Task objective: Rewrite the material from the line containing "has height=720, width=754." through the line containing "Looking at the image, I should click on (496, 67).", replacing "coordinate pair" with "point" and leaving everything else unchanged. Omit the pictures.

Listed entries:
[start]
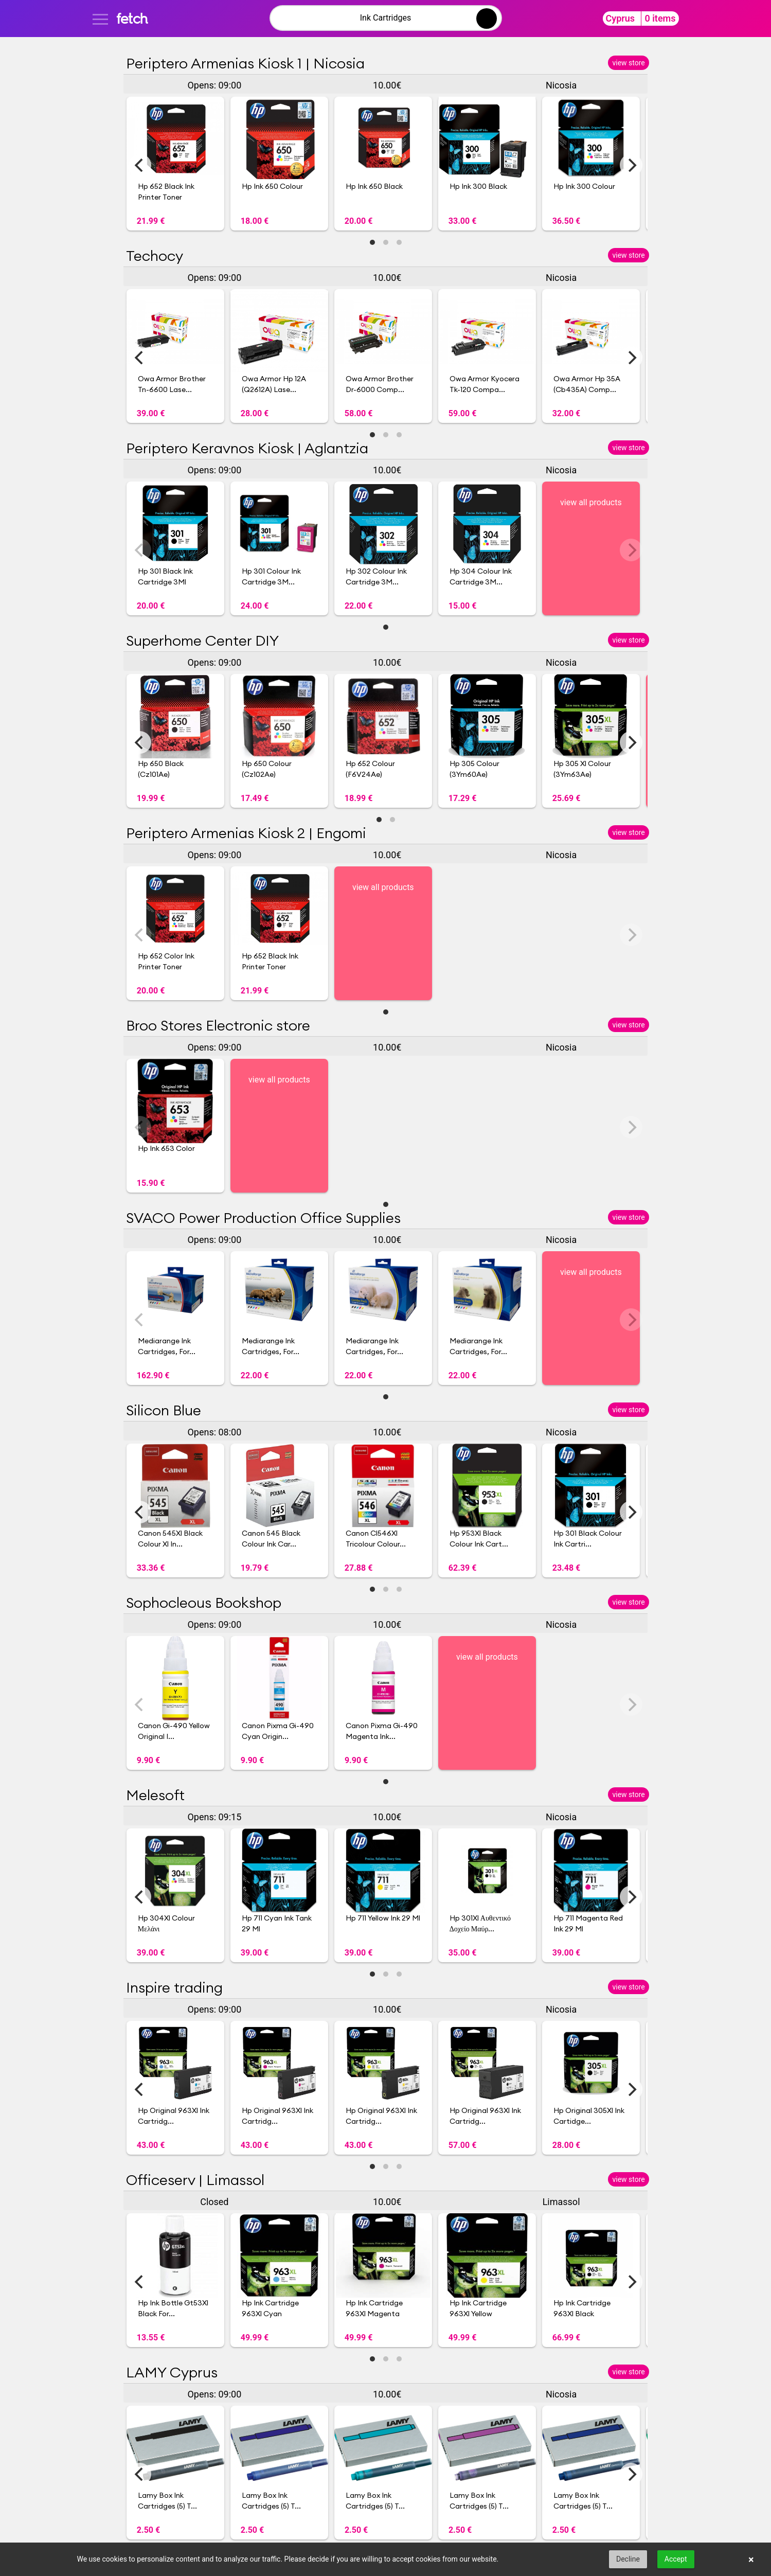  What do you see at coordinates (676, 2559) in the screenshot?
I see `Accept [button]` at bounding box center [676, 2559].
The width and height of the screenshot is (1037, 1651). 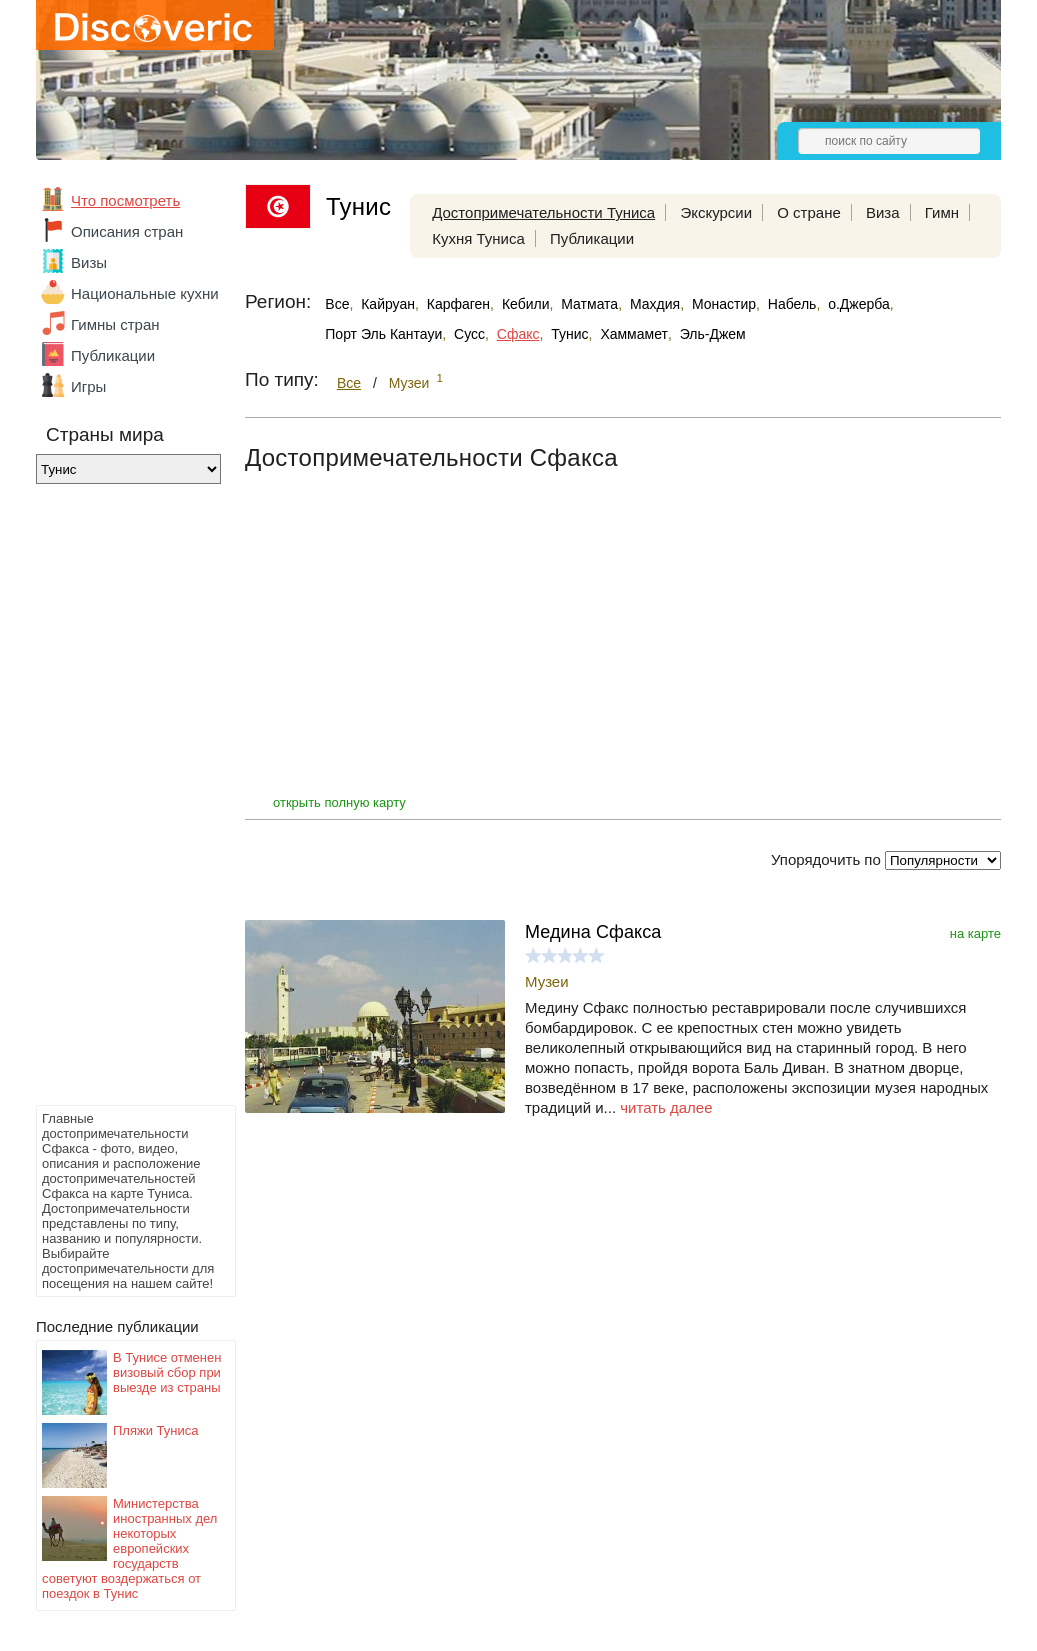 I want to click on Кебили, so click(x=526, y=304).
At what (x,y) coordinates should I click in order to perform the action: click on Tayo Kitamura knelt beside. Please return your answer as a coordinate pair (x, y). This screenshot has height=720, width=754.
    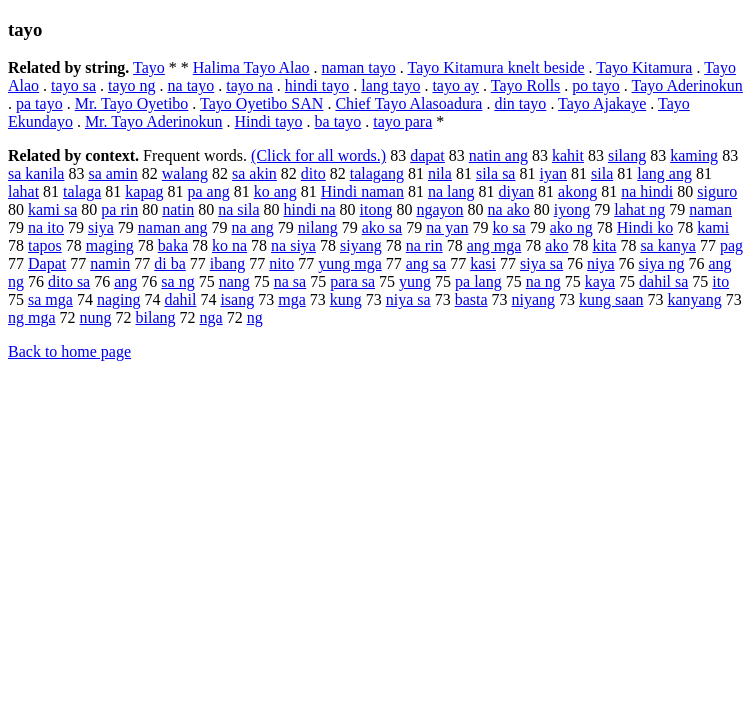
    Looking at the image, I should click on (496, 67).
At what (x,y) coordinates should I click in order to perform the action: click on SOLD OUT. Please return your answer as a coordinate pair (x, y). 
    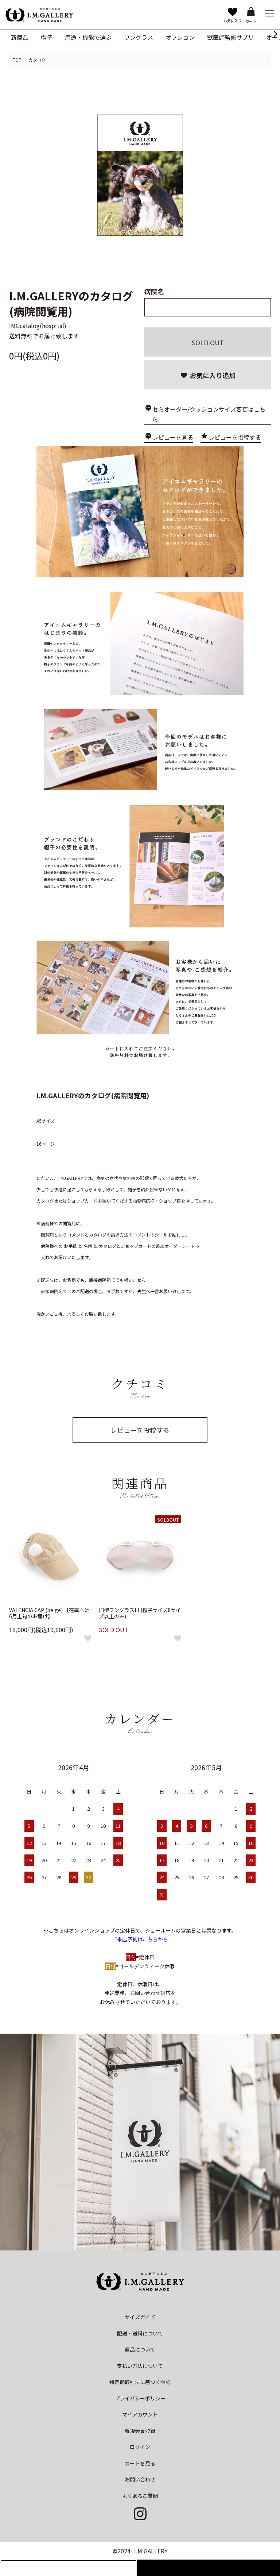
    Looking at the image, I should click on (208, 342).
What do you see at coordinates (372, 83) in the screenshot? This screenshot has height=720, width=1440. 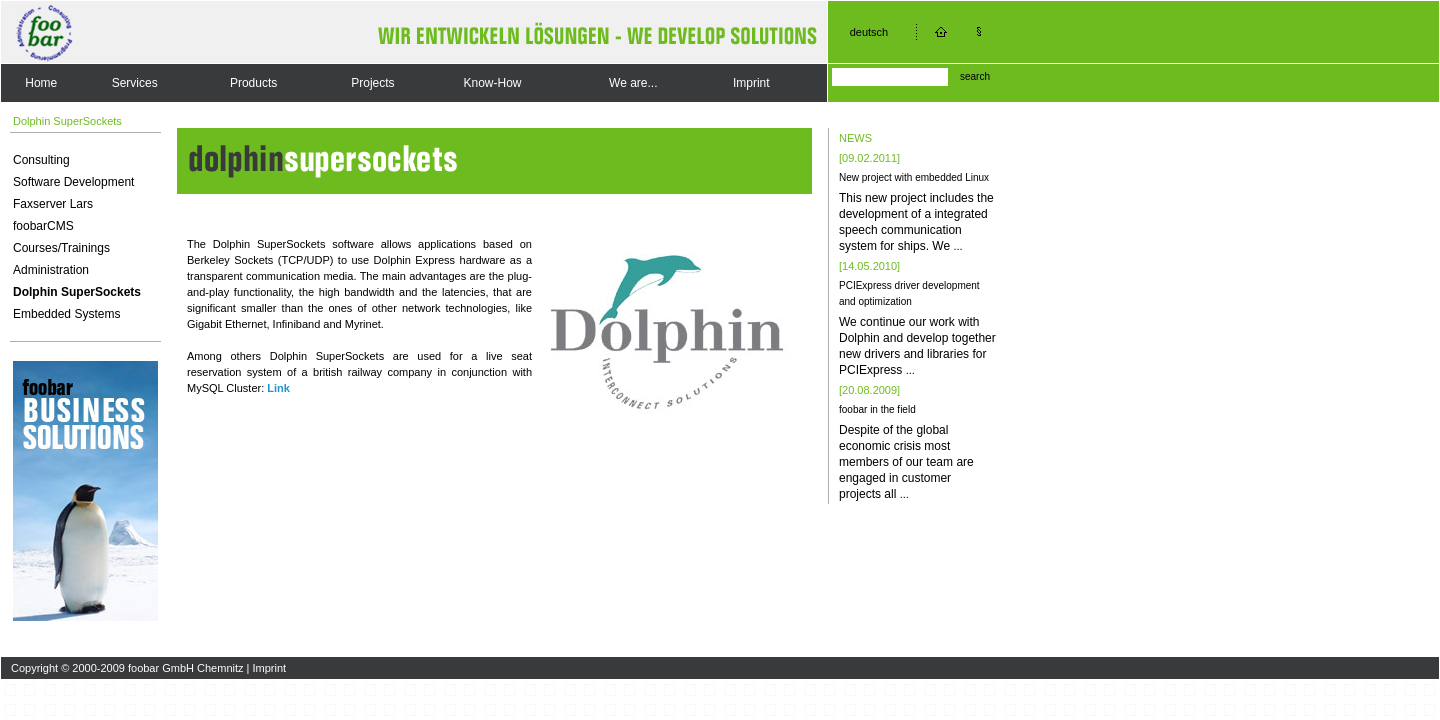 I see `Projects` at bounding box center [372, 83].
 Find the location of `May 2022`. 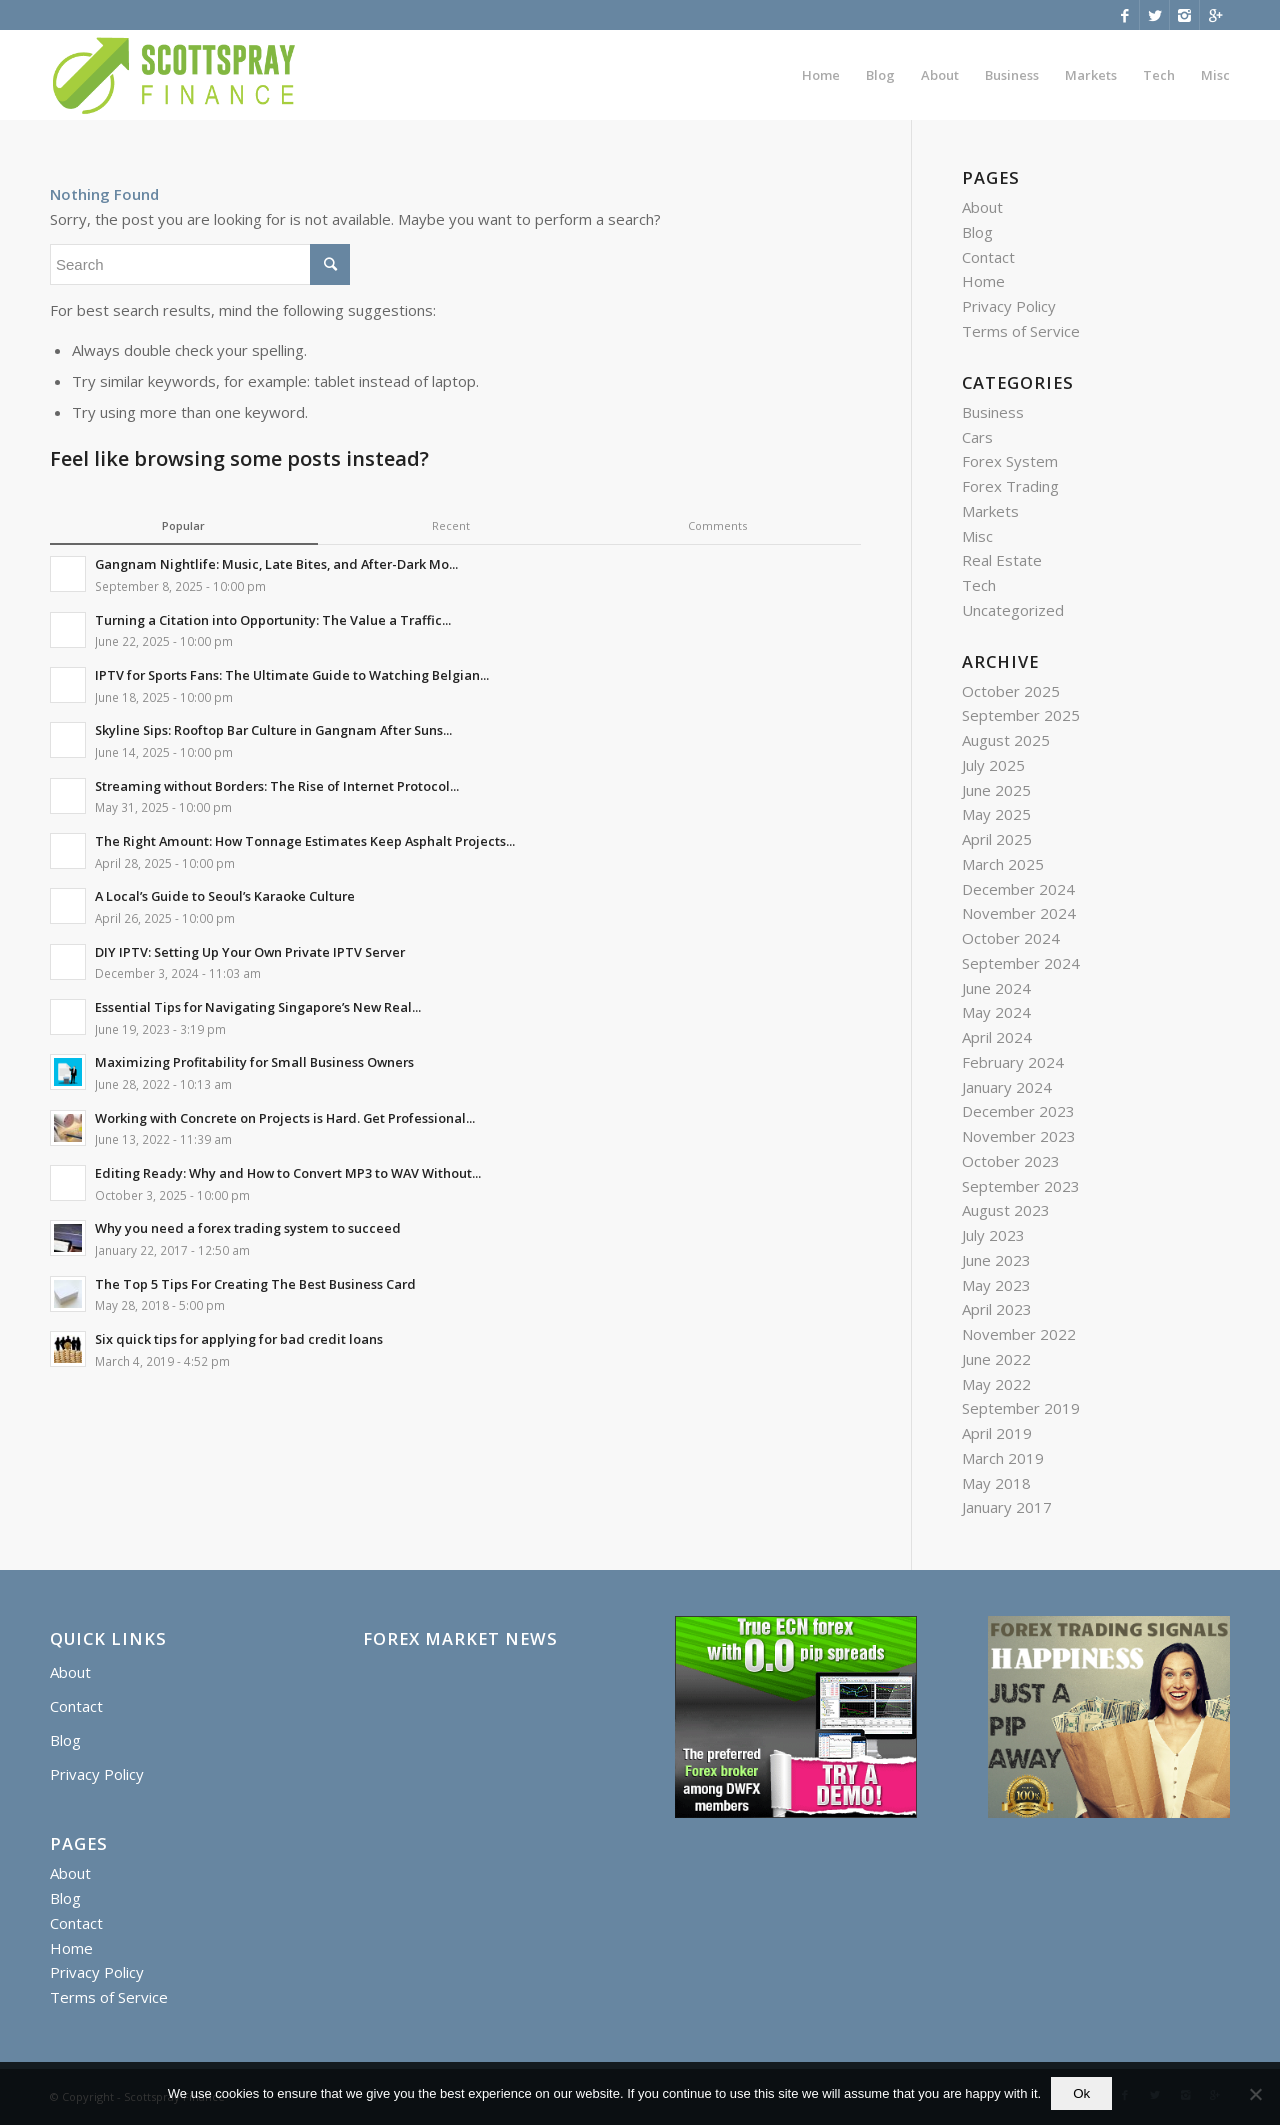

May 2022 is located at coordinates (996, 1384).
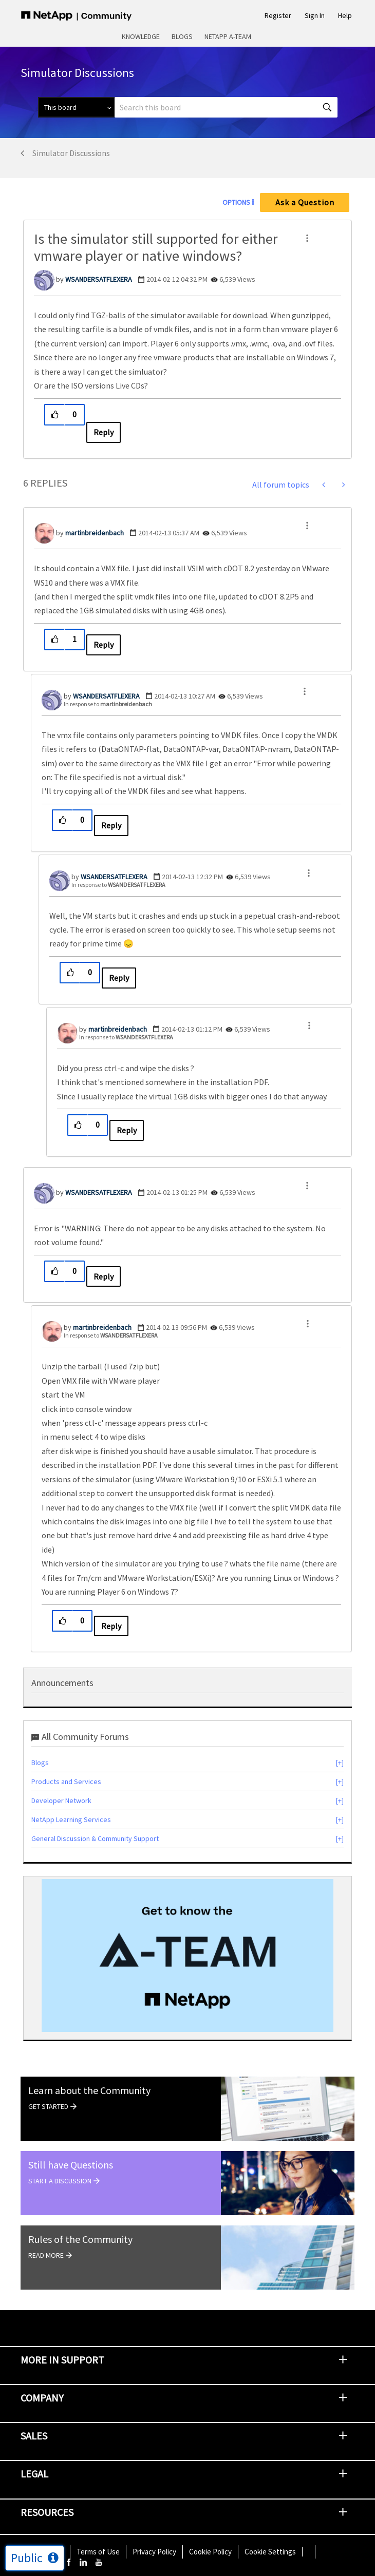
[end]
Response to this task:
At what (x,y) coordinates should I click in order to perform the action: click on Tayo Kitamura knelt beside. Please return your answer as a point (x, y). This screenshot has height=720, width=754.
    Looking at the image, I should click on (496, 67).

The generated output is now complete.